/eloqua-contract-to-form-action-service

Offers the possibility to the marketer to choose and configure a form with contact information.

Primary LanguageJavaScriptMIT LicenseMIT

Form Submit Action Alternative

Introduction

In case you want to have your own Eloqua Form Submit hosted and controlled by you, just make a fork and follow the steps from Installation to add it to your portal.

This is an alternative to Form Submit and as an added feature - instead of displaying the names of the fields we display the actual values making it more easy to the marketer to configure the forms in the configuration phase.

So... this application is an AppCloud Action Service which offers the possibility to the marketer to choose and configure a form with contact information. These forms will be send via Email to the customers which are in the campaign. The fields in a form can be predefined and taken from the contact info or can be static and enter manually by the marketer.

What is an Action Service?

To be able to understand how and Action Service should be build you should have a look at this image.

In a couple of words:

  • All the logic of the application needs to be built in an external service with a couple of endpoints required by Eloqua.

    • Create - called when the Users adds the app on the UI

    • Configure - called when the User chooses to configure the app (in our case returns the view and handle its requests)

    • Notify - called when the campaign is running and it needs to handle the actions ( in our case to send the emails with the selected form to the users in the campaign)

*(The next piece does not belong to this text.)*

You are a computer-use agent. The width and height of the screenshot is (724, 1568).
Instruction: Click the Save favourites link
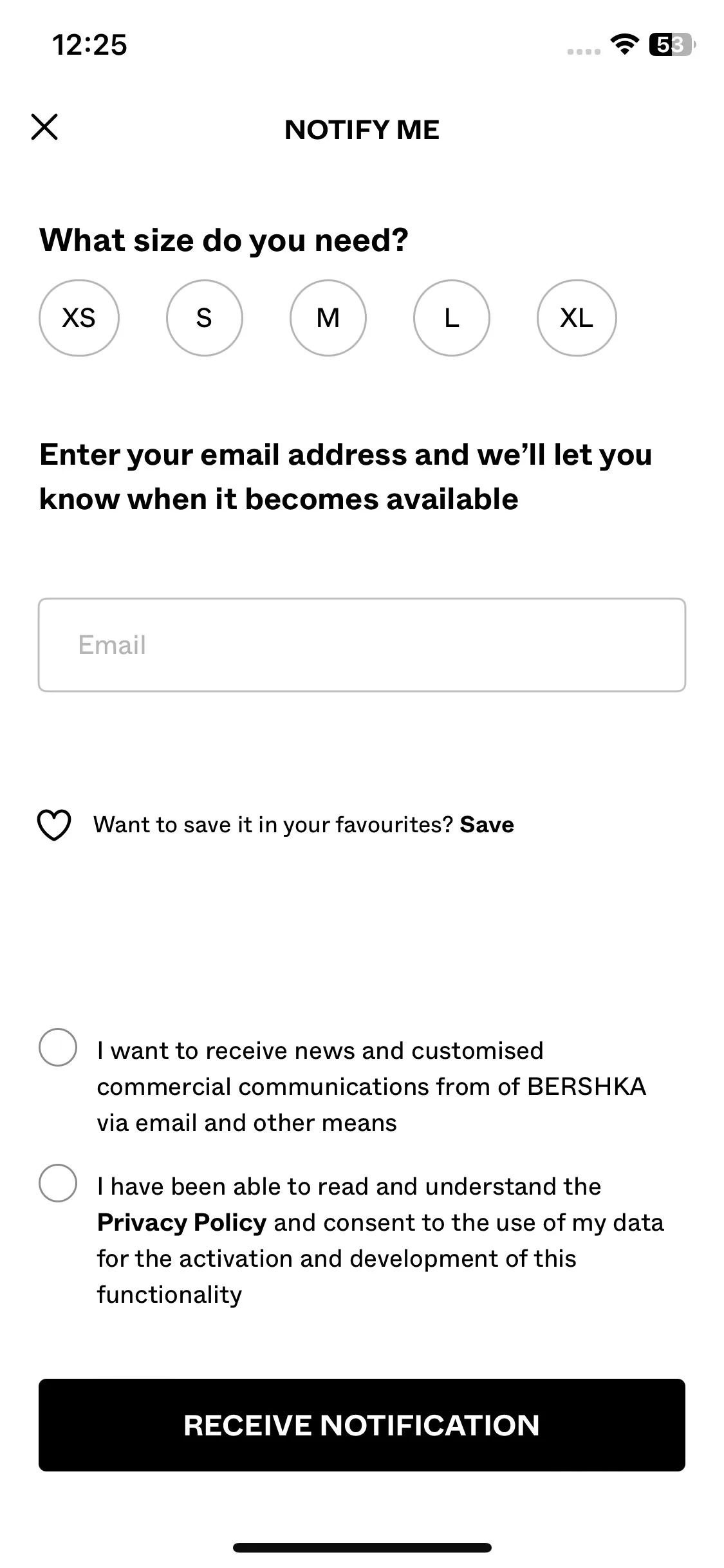(x=487, y=825)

    • Delete - called when the Users delete the app from the UI

  • The authentication to the API is done using Basic auth or oAuth 2.0.

Installation

  • Step 0: Pull the sources from git to /eloquaapp and get the node references using npm install

In case you what to use Docker follow the next steps:

  • Step 1: Go to you deployment server and make sure you have docker and docker compose installed

  • Step 2: Add the company name, user and password in the ./docker/docker-compose.yml file.

  • Step 3: Open a terminal and change directory to /eloquaapp

  • Step 4: RUN docker build -t your-user/node-app

  • Step 5: RUN cd docker

  • Step 6: RUN docker-compose up

In case you will not use Docker:

  • Step 1: Go to you deployment server and install mongo just by running the instructions from ./docker/mongodocker/Dockerfile or follow the instructions from mongo website

  • Step 2: open a terminal and change directory to /eloquaapp

  • Step 3: RUN npm start site username password or

  • Step 4: RUN forever start --minUptime 1000 --spinSleepTime 1000 ./bin/www site username password

Publish, Register and Test

  • Publish the service with Create, Configure and Delete API paths in an accessible location.

  • You can make the services available via HTTPS using a proper certificates by adding certificate.crt and private.key in the ssl folder.

  • Now go to your Eloqua portal and Register the Eloqua app. There you have to set the Create, Configure and Delete URLs and a lot more info.

  • Create a test campaign and a test form in Eloqua.

  • To test it add the Action service to the campaign and with it a Segmented element witch will provide the test users to the campaign. To see that the Action Service sends the e-mails add a wait action at the end of your campaign. Configure the app and start the campaign.

(You should have an already created form and the form configured to send the email to you to be able to see the Action Service emails.)

This is how a simple campaign should look like:

create campaign

And here is a configuration form:

set form

Implementation details

The Eloqua App connects to an external service hosted in Azure. In our case the external service is built using Node JS and Express 4.x. For Each endpoint required by Eloqua we are building a different route in Express. The routes can be found in the './routes/' folder.

To be able to offer the marketer the possibility to configure the form fields in Eloqua we built a view './views/configure.jade' using Jade template language. All the predefined fields can be sent to Eloqua using their API. The API has a base URL which sometimes changes, because of that we are asking Eloqua every time for the base URL.

The static fields need to be persisted on the server because Eloqua is not offering the possibility to store other fields then the Eloqua fields in a form.

To be able to store the token, refresh token and the static fields for an app instance we used MongoDB. To handle the DB communication we are using Mongoose JS.

To keep the service always running we are starting it using forever.